Other pipelines, such as STAP (Wu et a!., 2008), have used 
publicly available databases and packages like BLASTN, 
ClustalW and PhyML to automate the process of alignment 
construction and phylogenetic inference. The mor (Hibbett 
et al., 2005) pipeline implements the automated extension of 
phylogenetic trees with new taxa, albeit with the specific focus 
of producing automated taxonomies of homohasidiomycetes. 

2 FRAMEWORK OVERVIEW 

In the following, we outline our framework for perpetually 
updating phylogenetic trees that can handle > 20 000 taxa. 
PUmPER comprises (i) an extension of PHLAWD (Smith 
et al., 2009) that retrieves GenBank sequences and subsequently 
builds or extends multiple sequence alignments (MSAs), and (ii) 
the phylogenetic tree inference component, based on ExaML 
(Stamatakis and Aberer, 2013) and RAxML- Light (Stamatakis 
et al., 2012), that infers/extends the trees via maximum likelihood 
(ML) tree searches. ExaML and RAxML-Light are dedicated 
HPC versions of RAxML that runs on clusters using the 
Message Passing Interface (MPI). It can infer new trees from 
scratch or extend given trees by additional taxa. Additionally, 
we developed an iterative procedure that perpetually updates 
trees. Each iteration consists of the execution of two stages: the 
generation of an MSA, and the subsequent inference of a set of 
trees. 

The initial iteration is special because it builds the initial MSA 
and ML tree set from scratch. Setting up an initial iteration re- 
quires editing a PHLAWD configuration file. This file contains 
the NCBI taxonomic rank (clade name) and the gene(s) for 
which a MSA shall be assembled.
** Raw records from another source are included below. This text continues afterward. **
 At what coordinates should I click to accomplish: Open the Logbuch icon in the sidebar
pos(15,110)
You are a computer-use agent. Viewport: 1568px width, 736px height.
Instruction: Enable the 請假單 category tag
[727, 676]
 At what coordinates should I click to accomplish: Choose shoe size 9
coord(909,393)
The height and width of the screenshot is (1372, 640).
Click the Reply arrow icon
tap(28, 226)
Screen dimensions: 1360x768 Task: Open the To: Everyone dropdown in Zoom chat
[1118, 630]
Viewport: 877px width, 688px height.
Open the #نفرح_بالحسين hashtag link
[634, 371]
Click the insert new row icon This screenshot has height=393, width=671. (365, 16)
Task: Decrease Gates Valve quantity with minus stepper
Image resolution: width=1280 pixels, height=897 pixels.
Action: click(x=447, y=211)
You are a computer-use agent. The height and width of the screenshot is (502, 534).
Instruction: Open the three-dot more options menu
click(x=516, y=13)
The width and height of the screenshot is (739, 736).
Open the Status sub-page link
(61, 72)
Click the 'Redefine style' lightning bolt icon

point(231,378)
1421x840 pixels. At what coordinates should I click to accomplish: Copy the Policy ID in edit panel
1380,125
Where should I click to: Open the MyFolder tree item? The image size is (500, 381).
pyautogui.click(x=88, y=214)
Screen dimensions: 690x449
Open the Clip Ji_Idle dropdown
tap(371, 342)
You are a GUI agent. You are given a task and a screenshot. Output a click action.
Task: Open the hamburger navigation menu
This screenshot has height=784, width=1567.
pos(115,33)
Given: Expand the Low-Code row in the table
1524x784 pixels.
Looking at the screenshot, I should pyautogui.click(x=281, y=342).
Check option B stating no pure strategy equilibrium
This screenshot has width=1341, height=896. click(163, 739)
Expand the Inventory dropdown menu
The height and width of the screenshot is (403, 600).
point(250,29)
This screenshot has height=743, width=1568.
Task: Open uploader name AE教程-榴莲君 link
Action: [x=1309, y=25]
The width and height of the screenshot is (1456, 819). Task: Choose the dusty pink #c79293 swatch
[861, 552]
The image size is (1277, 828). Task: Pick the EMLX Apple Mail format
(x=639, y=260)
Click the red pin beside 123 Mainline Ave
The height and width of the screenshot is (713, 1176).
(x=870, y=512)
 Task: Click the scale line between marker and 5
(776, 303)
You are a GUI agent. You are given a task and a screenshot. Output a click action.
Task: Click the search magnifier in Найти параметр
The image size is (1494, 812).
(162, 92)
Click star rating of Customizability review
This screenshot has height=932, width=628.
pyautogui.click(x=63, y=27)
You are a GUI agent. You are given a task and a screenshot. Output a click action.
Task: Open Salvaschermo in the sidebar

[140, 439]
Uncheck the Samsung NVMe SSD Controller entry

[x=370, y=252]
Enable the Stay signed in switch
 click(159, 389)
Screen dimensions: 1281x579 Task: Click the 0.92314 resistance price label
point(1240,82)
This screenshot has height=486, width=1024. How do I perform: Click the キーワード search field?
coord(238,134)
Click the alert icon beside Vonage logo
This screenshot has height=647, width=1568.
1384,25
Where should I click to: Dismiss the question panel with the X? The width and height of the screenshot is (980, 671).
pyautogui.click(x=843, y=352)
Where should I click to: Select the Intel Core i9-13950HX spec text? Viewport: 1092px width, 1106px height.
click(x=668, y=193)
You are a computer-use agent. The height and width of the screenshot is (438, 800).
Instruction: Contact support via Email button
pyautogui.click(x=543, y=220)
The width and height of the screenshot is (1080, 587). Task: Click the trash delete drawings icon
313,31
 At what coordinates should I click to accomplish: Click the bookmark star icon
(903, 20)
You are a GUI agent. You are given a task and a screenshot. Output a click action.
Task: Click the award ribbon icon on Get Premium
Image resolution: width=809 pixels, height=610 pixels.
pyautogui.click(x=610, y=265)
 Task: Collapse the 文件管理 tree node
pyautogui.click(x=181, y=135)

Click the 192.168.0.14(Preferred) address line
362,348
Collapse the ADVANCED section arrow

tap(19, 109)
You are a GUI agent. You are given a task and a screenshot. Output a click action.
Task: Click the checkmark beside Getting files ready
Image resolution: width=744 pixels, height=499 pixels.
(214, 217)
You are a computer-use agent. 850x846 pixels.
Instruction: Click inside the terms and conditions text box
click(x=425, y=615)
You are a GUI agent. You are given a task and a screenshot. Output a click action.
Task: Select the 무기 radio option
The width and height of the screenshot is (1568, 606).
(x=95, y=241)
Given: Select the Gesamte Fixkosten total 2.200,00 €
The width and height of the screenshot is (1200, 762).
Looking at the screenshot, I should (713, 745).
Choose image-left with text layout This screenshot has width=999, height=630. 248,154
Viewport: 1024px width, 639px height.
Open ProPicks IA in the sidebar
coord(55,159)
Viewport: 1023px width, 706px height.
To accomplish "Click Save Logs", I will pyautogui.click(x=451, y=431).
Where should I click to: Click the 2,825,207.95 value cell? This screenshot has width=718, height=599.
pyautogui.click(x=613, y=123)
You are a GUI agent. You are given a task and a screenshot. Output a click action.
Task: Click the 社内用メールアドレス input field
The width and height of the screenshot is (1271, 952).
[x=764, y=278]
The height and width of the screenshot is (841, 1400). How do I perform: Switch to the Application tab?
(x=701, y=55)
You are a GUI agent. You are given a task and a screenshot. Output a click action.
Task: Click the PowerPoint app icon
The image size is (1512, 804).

PHLAWD then queries 
GenBank to construct the MSA. Based on this initial MSA, 
our framework conducts a given number of independent ML 
tree searches (on distinct randomized stepwise addition order 
parsimony starting trees) and executes them in parallel to gener- 
ate an initial set of ML trees. The number of tree searches to 
conduct, and the size of the tree set to keep, is specified by the 
user in a separate configuration file.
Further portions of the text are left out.